Consider Marvel’s upcoming Ant-Man film, based on the comic series of the same name featuring characters Hank Pym and Scott Lang, who use a super-powered suit to shrink down to insect size and engage in assorted acts of heroism. Set to be released on July 17th, Marvel debuted a teaser for the film online on January 2nd, to promote the debut of the full trailer on January 6th.
At 17 seconds the teaser is tiny to begin with, but Marvel added another layer of self-deprecation into the mix by making the teaser “ant-sized,” or, about the half the size of a typical desktop icon. For anyone who wondered about the wisdom of Marvel expanding its cinematic universe to include increasingly obscure heroes, like Ant-Man, from its catalog, the teaser was a welcome move. It’s plenty funny, and sends a message that says “Hey, we know a movie about Ant-Man is a little silly, but we still think this is gonna be awesome.”
Sure enough, the tongue-in-cheek teaser generated plenty of buzz on entertainment sites and social media. But then came the actual trailer on January 6th, and suddenly, Ant-Man wasn’t so funny anymore. Unlike the trailers for last year’s monster smash Guardians of the Galaxy, which leveraged the same wink & smile approach as the 17-second Ant-Man teaser (as well as over-the-top attitude and terrific music) to enormous success, the full Ant-Man trailer is all standard, self-serious, “hero’s journey” stuff.
Michael Douglas offers some boilerplate narration on second chances and being a hero, and characters run and fight. True to the film’s title, Paul Rudd shrinks and rides a flying ant, but the humor of the situation is drained by the trailer’s generic music and overly serious tone. Overall, very little is done to indicate this movie will add significantly to the shrunken-human narrative ground covered so well by Honey, I Shrunk the Kids 25 years ago, but, hey, that ant-suit sure looks cool.

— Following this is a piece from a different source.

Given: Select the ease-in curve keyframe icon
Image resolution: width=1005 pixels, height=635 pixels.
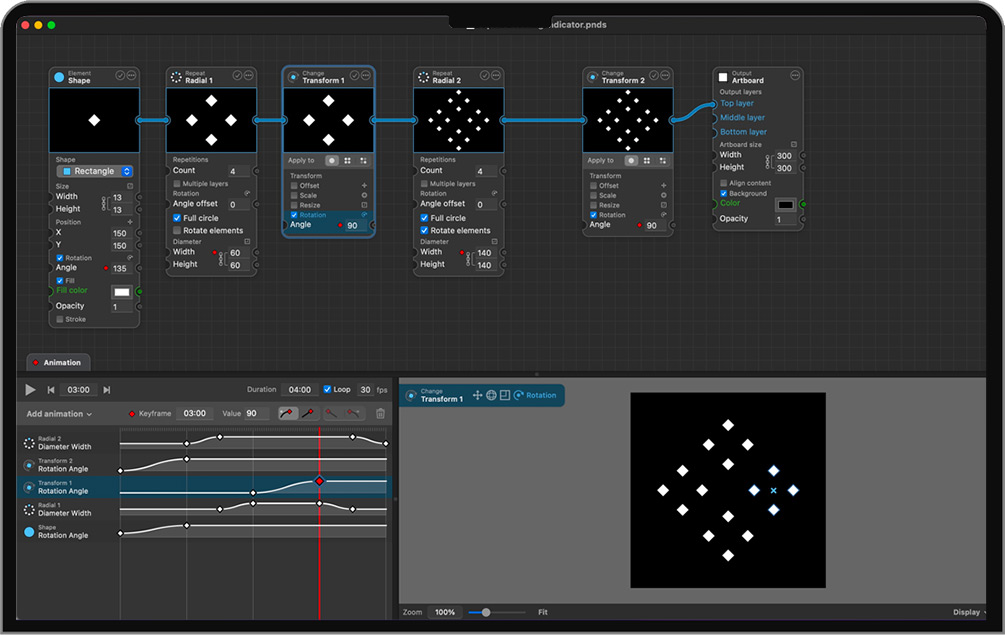Looking at the screenshot, I should 287,413.
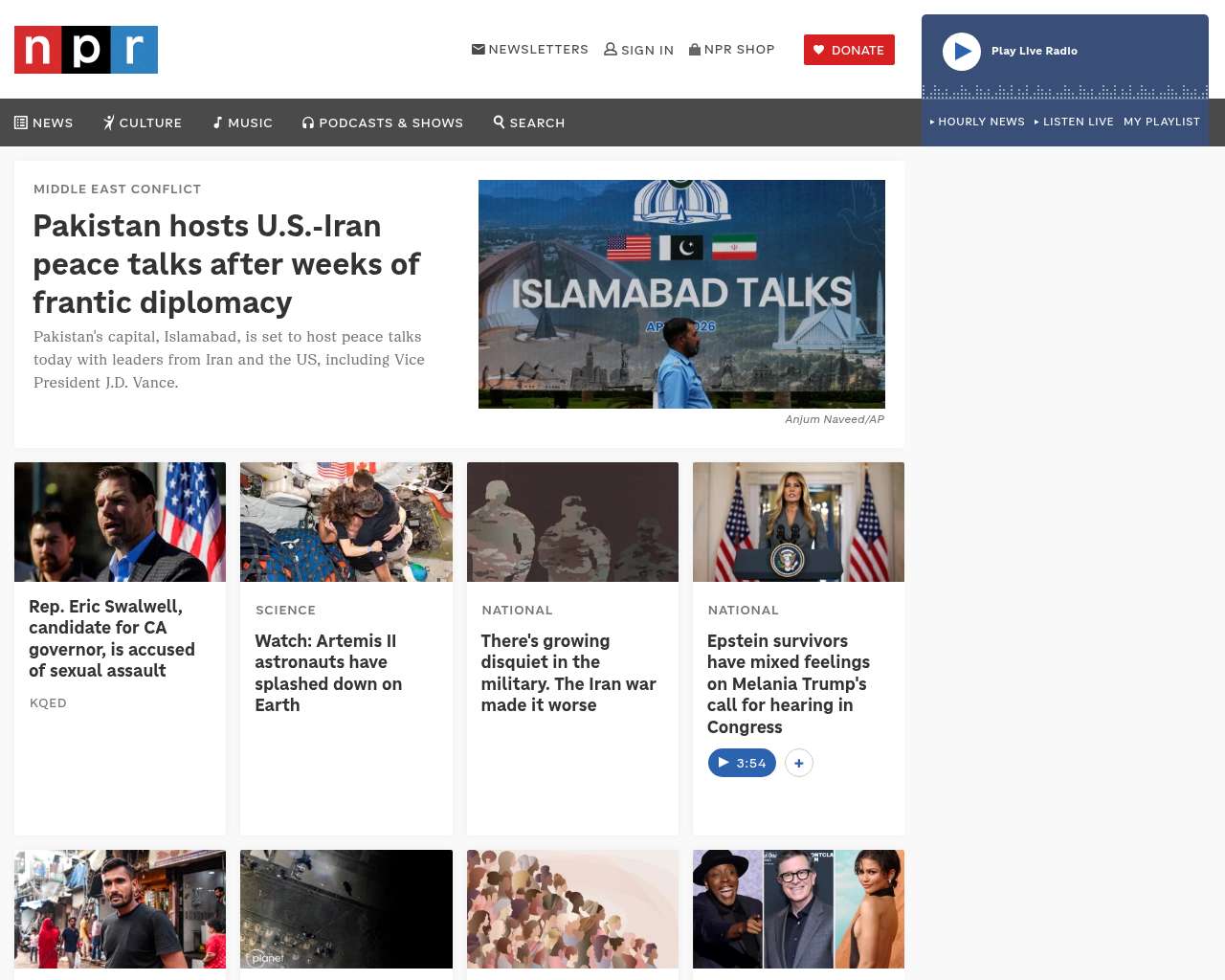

The 17-second teaser was praised as a savvy move over at Forbes, while the full trailer received middling reception on industry fan-boy site Aint it Cool News, and even prompted Hollywood Reporter to wonder whether Ant-Man will be Marvel’s first major critical failure. Not, though, that any of the media feedback seems to have impacted either clip’s popularity. Both have racked up well over 6 million views on YouTube, and it’s likely that Ant-Man is well on its way to becoming another solid commercial hit for a studio that, so far, has churned out movies (and marketing) with a remarkably consistent level of quality.
As for what, if anything, the trailer’s rote quality says about the film itself, it’s probably too early to say. It’s a safe bet, though, that no matter how clever the marketing strategy for your film is, you should make sure your trailer is more interesting when you can actually see it, than when you can’t.